Desde então as mobilizações populares e os bloqueios das estradas contra o governo de Daniel Ortega não se detiveram. E o governo de Ortega, como toda ditadura, respondeu com um banho de sangue que já ultrapassa 450 mortos, milhares de feridos e centenas de desaparecidos. Iniciou-se uma nova onda de refugiados políticos em direção à Costa Rica. A ditadura foi particularmente cruel no uso da violência policial e paramilitar para enfrentar as mobilizações e os bloqueios das estradas.

Os empresários e a igreja católica que durante muitos anos toleraram o tirano, não tiveram outra saída que começar a opor-se. Da mesma forma, o governo estadunidense e seus organismos internacionais.

Diferente do que disse o castrismo e o Foro de Sao Paolo, não há nenhuma conspiração em curso na Nicarágua, e sim uma autentica rebelião popular.

E como em outras revoluções que a Nicarágua viveu, há forças que conspiram contra sua vitória.
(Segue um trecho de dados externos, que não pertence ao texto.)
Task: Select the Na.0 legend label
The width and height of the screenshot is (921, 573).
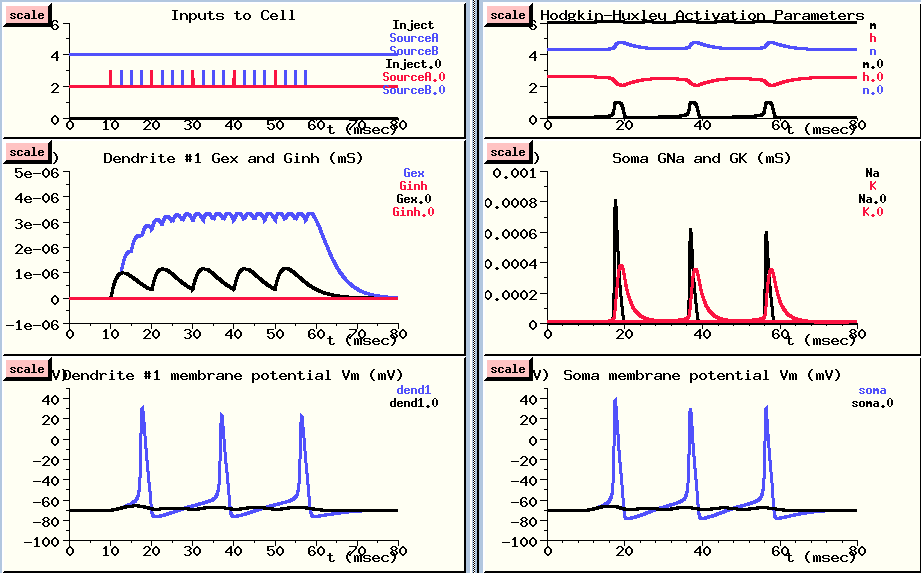Action: 865,199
Em primeiro plano o governo cubano, os partidos comunistas e o PT do Brasil, que apoiam o massacre do povo nicaraguense, em defesa do governo “progressista” de Ortega.

Depois os empresários, o governo dos Estados Unidos e os organismos internacionais, que protegeram Daniel Ortega durante muito tempo e agora que perderam o controle, o criticam para poder recompor a situação. As palavras vociferantes contra o regime não escondem que a política do Departamento de Estado e da Organização dos Estados Americanos (OEA) é: diálogo com a ditadura e eleições antecipadas.
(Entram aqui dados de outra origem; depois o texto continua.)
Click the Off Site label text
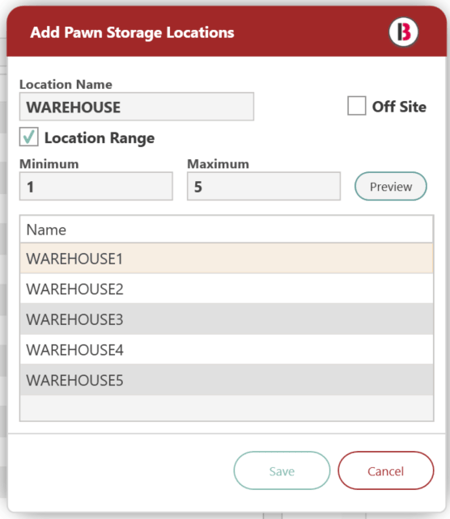This screenshot has height=519, width=450. (x=399, y=107)
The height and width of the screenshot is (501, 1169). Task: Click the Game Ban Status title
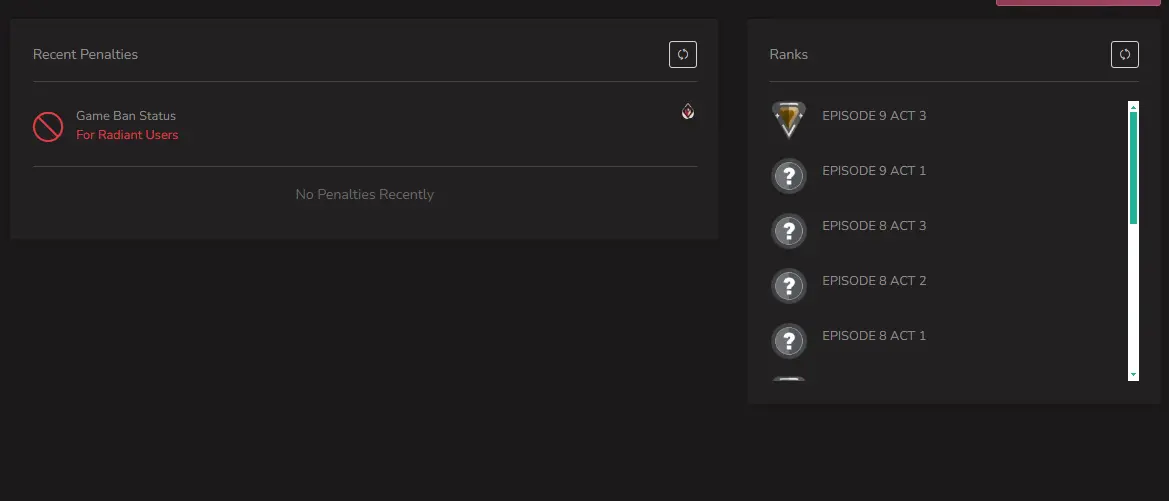(126, 116)
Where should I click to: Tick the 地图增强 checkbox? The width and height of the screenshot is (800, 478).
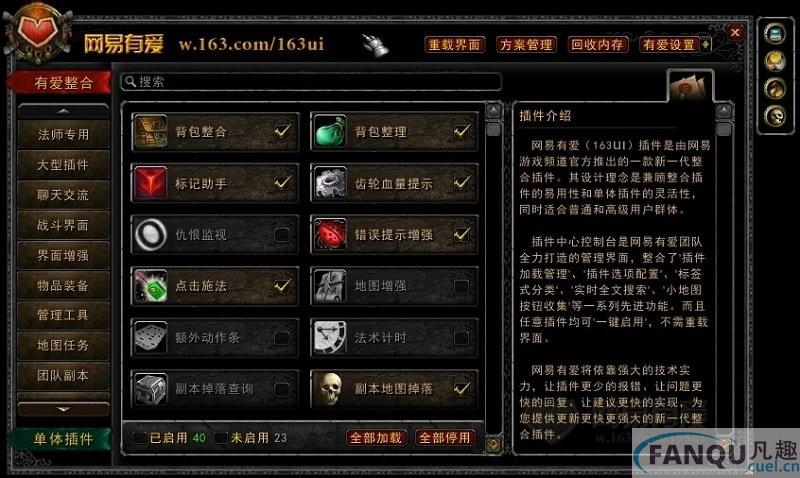[461, 286]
Para derrotar a ditadura o povo nicaraguense precisa da solidariedade internacional como precisou no passado, precisa também organizar sua autodefesa para enfrentar a ditadura e lutar de maneira independente dos organismos do imperialismo e dos empresários que só buscam reconduzir a luta até um pacto com a tirania. Para triunfar é necessária a mais ampla solidariedade das organizações sociais, especialmente da classe trabalhadora.

É necessário que os sindicatos e as demais organizações deem seu apoio político e material à luta do povo nicaraguense por sua libertação da ditadura e pela construção de um novo Estado sob o domínio e controle dos trabalhadores e suas organizações, com nacionalização das principais empresas, planificação da economia e o controle estatal do comercio exterior, para que a riqueza produzida seja destinada às necessidades do povo, e para que desta vez a luta leve à vitória definitiva do povo nicaraguense.

(1) Uma especie de “frente única antimperialista” impulsionada pelos primeros zigs zags da Internacional Comunista.

[1] Entre 29 de abril e 02 de março de 1990, a FSLN aprovou as leis 85 a 87, conhecidas como La Piñata, que permitiu seus dirigentes da FSLN se apropriassem de milhares de propriedades.